For the stuff that doesn’t immediately float, a bit more chemicals are mixed in, and that makes the lead (and the silver sticking to the lead) float, and then that is skimmed off and goes to concentrate. 

Skimming off the lead bubbles
If it doesn’t float there, chemicals are added which neutralize the old chemicals and make the zinc (and the silver sticking to it) float, and the same process is followed.

Now skimming off the zinc bubbles!
Then, the concentrate goes through a special filter which more or less squeezes out all of the water (like wringing out a wash cloth), and then drops the dry powder, ready to be shipped. 

The filter
It is then loaded onto a conveyor belt and deposited into 1 or 2 ton bags.  Those bags are loaded onto containers, which then travel by truck to the port where they will be shipped all over the world to be smelted into usable silver. 
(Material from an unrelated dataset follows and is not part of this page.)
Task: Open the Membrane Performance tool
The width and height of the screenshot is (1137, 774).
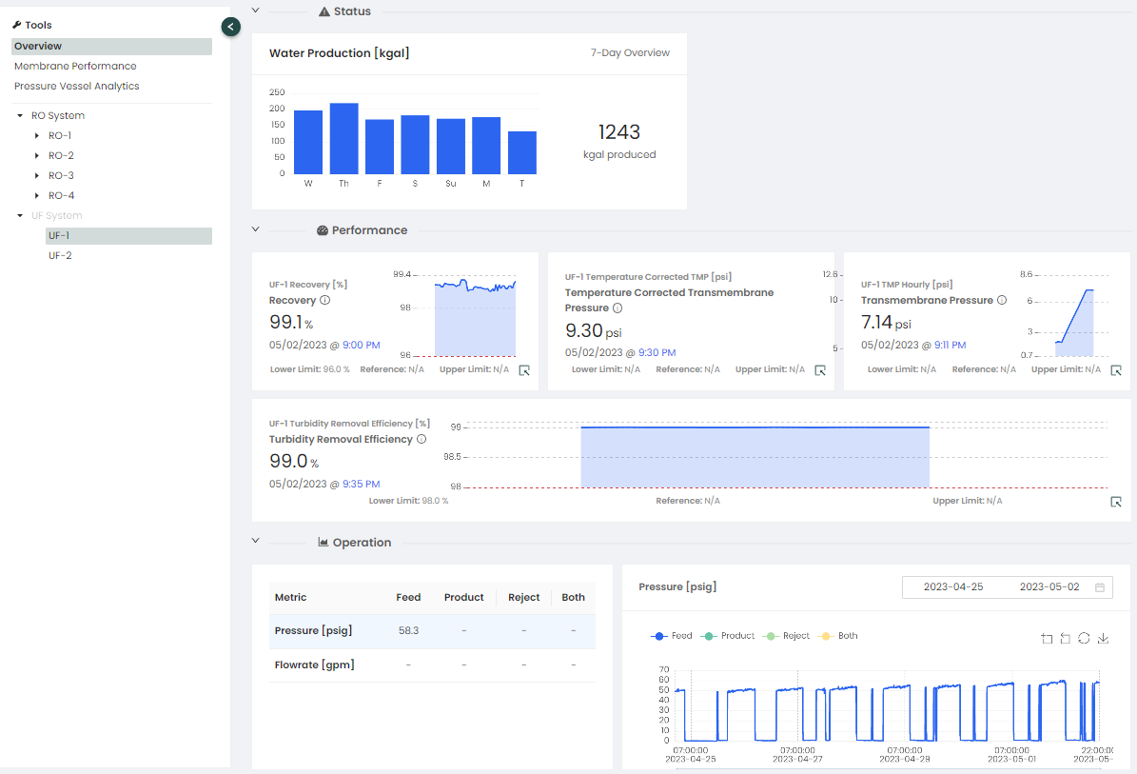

Loading onto the conveyor belt

Filling a 1 ton bag

1 ton bags already loaded onto a container, ready to ship

Going back a step, the sediment that didn’t make it to the concentrate room—“the stuff that didn’t float”—goes to a separate, bigger, filter, which also squeezes all of the water (and with it the chemical reagents, which then get neutralized or recycled with the filtered water back into the plant) out of it.  What is left feels like clay, and is essentially just dirt—containing no chemicals and no silver.  

Larger filter.  In the process of opening (water has been
squeezed out) and dropping a sheet of pressed dirt.

Sediment coming out on the conveyor belt.

"No chemicals...and no SILVER!"

It is transported via conveyor belt either to be deposited back onto the hillside where it will be compressed, covered with topsoil, and re-vegetated, or to be made into concrete to fill in the empty stopes in the mine (so they’re not left with a hollow hillside ready to collapse).

Conveyor belts heading towards the hillside

Conveyor belts taking the sediment
to make concrete.

It’s all a really cool process, and it was an intensely interesting day.  It was also fun to drive around the mine with Chris pointing out, “That was my project.  I designed that.  I contracted that building.  I did all the calculations to make that work.  None of these buildings were here when I got here.”  Definitely an experience I never dreamed of, but one I’m very glad I had!

Up on the hill looking down at the whole mining operation.